Both getText() and getInfo() are awaited to avoid blocking the event loop.

Adding Page‑Specific Extraction

Expose a second endpoint that accepts startPage and endPage query parameters.
Validate the range against the document’s total page count.
Slice the extracted text to the requested range and return it with the original metadata.

Providing a Lightweight Metadata‑Only Endpoint

Implement a function that calls pdfParse.getInfo() without invoking getText().
Normalize date strings and supply placeholder values for missing fields.
Return a concise JSON object that can be used for preview or indexing.

Implementing Full‑Text Search

Write a search utility that iterates over each page, applies a case‑sensitive or case‑insensitive pattern, and captures a 100‑character context around each match.
Return a structured result with total matches, the query, and an array of matches (page, position, snippet).

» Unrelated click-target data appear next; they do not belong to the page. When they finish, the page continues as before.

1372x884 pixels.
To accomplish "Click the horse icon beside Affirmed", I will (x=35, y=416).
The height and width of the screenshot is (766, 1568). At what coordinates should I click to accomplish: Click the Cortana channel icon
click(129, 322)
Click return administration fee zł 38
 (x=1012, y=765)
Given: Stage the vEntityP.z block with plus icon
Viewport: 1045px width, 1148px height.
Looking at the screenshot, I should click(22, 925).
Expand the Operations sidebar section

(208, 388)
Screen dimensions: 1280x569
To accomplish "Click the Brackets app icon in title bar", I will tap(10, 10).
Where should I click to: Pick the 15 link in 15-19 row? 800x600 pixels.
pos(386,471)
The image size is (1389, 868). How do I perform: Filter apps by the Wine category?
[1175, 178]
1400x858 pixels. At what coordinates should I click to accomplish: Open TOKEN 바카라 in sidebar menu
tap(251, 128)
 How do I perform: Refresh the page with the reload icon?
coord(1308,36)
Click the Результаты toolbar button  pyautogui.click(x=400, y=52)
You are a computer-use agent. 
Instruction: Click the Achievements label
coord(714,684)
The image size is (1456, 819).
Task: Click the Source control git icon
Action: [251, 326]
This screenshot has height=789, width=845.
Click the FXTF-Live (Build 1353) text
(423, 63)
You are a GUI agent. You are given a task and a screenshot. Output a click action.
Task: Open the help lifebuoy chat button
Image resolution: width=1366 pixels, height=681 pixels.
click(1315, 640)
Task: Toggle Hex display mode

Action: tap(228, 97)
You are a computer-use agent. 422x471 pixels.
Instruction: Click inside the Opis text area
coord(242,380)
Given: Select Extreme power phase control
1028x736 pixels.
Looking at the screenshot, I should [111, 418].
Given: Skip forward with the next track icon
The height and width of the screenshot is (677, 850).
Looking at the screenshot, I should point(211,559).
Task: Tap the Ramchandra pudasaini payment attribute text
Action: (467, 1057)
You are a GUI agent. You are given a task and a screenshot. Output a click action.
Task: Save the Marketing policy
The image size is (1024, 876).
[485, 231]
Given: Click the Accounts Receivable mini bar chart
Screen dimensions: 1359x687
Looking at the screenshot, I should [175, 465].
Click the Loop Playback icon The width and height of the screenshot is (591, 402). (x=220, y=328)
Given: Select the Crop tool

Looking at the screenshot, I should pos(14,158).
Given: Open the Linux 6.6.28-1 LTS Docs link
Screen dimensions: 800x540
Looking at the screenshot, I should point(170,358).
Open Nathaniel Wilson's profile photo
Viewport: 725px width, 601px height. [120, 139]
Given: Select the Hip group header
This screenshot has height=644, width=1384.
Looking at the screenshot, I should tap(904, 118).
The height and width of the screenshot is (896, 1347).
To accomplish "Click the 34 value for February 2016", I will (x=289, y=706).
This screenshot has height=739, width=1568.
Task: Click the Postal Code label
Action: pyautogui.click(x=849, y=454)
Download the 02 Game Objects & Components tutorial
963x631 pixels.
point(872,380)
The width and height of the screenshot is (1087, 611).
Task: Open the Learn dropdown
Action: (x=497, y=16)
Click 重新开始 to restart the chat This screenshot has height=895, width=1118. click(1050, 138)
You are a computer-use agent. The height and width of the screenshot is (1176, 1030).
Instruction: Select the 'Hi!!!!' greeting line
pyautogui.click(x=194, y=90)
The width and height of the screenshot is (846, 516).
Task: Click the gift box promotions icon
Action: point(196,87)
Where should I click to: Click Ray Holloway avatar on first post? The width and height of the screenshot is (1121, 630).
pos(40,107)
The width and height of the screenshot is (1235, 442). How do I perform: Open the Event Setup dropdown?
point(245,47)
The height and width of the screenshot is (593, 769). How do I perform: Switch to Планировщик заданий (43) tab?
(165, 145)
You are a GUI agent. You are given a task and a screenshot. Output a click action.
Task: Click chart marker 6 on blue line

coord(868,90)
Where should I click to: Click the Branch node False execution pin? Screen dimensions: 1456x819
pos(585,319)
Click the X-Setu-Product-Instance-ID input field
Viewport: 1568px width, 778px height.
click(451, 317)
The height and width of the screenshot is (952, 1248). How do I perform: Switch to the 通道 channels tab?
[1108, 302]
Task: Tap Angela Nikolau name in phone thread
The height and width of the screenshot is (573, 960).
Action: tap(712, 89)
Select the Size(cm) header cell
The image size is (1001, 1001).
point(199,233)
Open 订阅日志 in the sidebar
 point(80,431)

Handling Common Edge Cases

Corrupted or malformed PDFs – wrap parsing in try‑catch and return a 400‑type error.
Password‑protected PDFs – either reject them or accept a password and pass it to the parser if supported.
Scanned image‑based PDFs – integrate an OCR library (e.g., Tesseract) for text extraction.
Special‑character encoding – ensure the application uses UTF‑8 and test with non‑Latin scripts.

Testing with Jest and Supertest

Install test dependencies: npm install --save-dev jest ts-jest @types/jest supertest @types/supertest
Write unit tests for each endpoint (upload, metadata, page‑range, search) using Supertest to simulate HTTP requests.
Mock the file‑upload middleware and the pdf‑parse library to keep tests fast and deterministic.
Run the suite with npm test and generate a coverage report to ensure critical paths are exercised.

Deploying the API

Build the TypeScript source: npm run build (typically compiles to a dist folder).
Start the compiled server with npm start or use a platform‑specific start script.
Configure environment variables for PORT and any future secret (e.g., OCR service key).
Consider production enhancements: rate‑limiting, structured logging (Winston/Pino), monitoring (Sentry), and optional caching of metadata.

Integrating into a SaaS Application

Expose the API behind an authenticated gateway to enforce per‑user quotas.
Cache metadata for frequently accessed documents to reduce processing time.
Extend the service to handle other document types (DOCX, XLSX) by following the same pattern.
Offer asynchronous processing via a job queue for large files or batch uploads.